So I was trying to follow the LLE wash procedure set forth in breaking dabs “cause i can” post which comprises of
5x LLE washes at PH4/5
1x at PH 8.4
5x more at PH4/5
PH 8.4 wash until pink no longer present in drained brine
1x PH4/5 w/ water completely drained
Magsil collumn
1x PH4/5 wash
1x PH neutral wash…
the issue im having is during the alkaline washes i am getting these crazy little beads of emulsion that fall to the bottom of the sep funnel. After the multiple washes leading up to the magsil collumn, only 20% of starting heptane solution remained leaving me to wonder where the rest went. I believe that non dissolved sodium bicarbonate in the saturated sodium bicarbonate brine solution may have interacted somehow with the resin…is this something anyone else has come across before?? worth noting my high PH brine only hit 7.6PH on a freshly calibrated digital probe, waiting on papers to check against since heptane washes can be hard to get a digital read on ive heard.
If this isnt the reason my possible reasons for 80% loss of solution are the following:
evaporation
transfer loss
not waiting long enough for seperation
improper high ph value
reaction with solid sodium bicarbonate particles
lack of thourough agitation - (kitchen homoginizer for 3min bursts as opposed to reactor 10min mix)
RO instead of distilled water
taking breaks between washes for sleep/scheduled work
if anyone has some insight to what i may be seeing that would be great.
as of now the plan is to try and re wash with the spent water with longer wait times for seperation (possibly with a vibratory aid from local adult toy store)
to try and reclaim the lost resin and then start from scratch with what is collected.
Lab temp is around 24c 75f…no more sodium bicarbonate would dissolve, granted I was hand stirring it for minutes at a time…
Or do you mean salt saturated? I did the 1lb/1gal salt to RO ratio.
Worth noting, adding heptane to the jar dissolved the beads and left just a white powder residue at the bottom (presumably the non dissolved sodium bicarbonate)
At this point I’m just doing what I can to get back all the resin possible and try to get back to a base starting point
What’s the amount of heptane and amount of distillate you started with? The water should be below the distillate layer but it looks like it’s on top here
Is it possible you used pentane and it evaporated? Or maybe an alcohol and it mixed with the water
You do not need to make saturated brine. There’s no evidence I’m aware of that brine works better than just using enough salt to prevent an emulsion. Brine should work worse than a 1% saline solution in my opinion
Granted I have not read the OG Breaking Dabs post, but brine is typically NaCl saturated in water and not NaHCO3 - though I may be interpreting your response incorrectly. Either way, it takes about 1360g of NaCl to saturate one gallon of water.
Did not mix brine hot, but 1lb of salt per gal dissolved with ease hand mixing to a crystal clear solution…would prefer to use homogenized or reactor, but the former overheats when used excessively and the latter is a couple paychecks away still
All the water used in these lle are brine I. The sense that 1lb NaCl was dissolved I to 1gal H2O…the “high Ph” fraction of these brine washes was achieved by saturating a volume of brine with NaHCO3 …

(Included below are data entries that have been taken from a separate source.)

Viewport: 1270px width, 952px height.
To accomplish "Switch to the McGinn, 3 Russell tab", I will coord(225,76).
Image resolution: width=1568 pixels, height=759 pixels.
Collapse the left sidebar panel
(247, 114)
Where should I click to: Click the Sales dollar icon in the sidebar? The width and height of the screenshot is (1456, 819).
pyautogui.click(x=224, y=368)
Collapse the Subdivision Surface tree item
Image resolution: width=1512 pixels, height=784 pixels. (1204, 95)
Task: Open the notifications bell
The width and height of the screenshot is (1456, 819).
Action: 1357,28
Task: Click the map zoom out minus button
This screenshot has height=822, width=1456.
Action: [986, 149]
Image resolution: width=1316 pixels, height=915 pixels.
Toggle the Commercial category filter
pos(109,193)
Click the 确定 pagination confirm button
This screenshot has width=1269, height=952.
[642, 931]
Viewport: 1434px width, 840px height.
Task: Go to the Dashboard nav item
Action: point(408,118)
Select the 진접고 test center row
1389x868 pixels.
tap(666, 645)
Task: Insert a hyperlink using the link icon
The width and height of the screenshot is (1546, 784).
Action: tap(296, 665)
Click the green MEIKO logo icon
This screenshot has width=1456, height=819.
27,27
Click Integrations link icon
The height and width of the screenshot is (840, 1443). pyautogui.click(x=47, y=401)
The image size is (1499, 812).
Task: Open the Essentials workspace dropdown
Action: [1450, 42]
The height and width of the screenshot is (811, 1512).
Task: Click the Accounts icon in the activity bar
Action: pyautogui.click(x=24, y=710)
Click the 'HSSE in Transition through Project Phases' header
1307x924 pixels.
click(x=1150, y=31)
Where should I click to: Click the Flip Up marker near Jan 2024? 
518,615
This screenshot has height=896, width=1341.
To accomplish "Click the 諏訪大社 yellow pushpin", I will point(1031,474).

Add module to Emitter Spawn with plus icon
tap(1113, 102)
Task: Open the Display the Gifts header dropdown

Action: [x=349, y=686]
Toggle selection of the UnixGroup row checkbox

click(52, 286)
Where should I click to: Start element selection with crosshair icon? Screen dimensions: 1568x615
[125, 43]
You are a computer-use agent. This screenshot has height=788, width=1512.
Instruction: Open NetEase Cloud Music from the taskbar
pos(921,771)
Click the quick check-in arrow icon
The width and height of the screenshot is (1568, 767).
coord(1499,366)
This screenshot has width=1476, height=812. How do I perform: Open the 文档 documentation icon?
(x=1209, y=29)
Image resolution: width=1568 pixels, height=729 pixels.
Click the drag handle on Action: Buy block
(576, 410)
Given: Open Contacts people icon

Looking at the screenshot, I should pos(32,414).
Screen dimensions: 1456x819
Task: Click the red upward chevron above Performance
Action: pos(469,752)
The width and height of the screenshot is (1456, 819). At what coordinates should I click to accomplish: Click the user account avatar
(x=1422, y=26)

So 1lb /gal doesn’t quite fully saturate…brine may be a misnomer on this case my appologies
Heptanes water pulling capacity was one of the factors that keeps me coming back to that solvent system for lle…really want to explore/research other polar/nonpolar combos in time
This was what I thought as well. NaCl is safe, cheap, and loves water. CaCl2 is common for “drying” organic solvents too. I know the salt is dissolved in the brine solution, but it still pulls moisture into the sphere of hydration.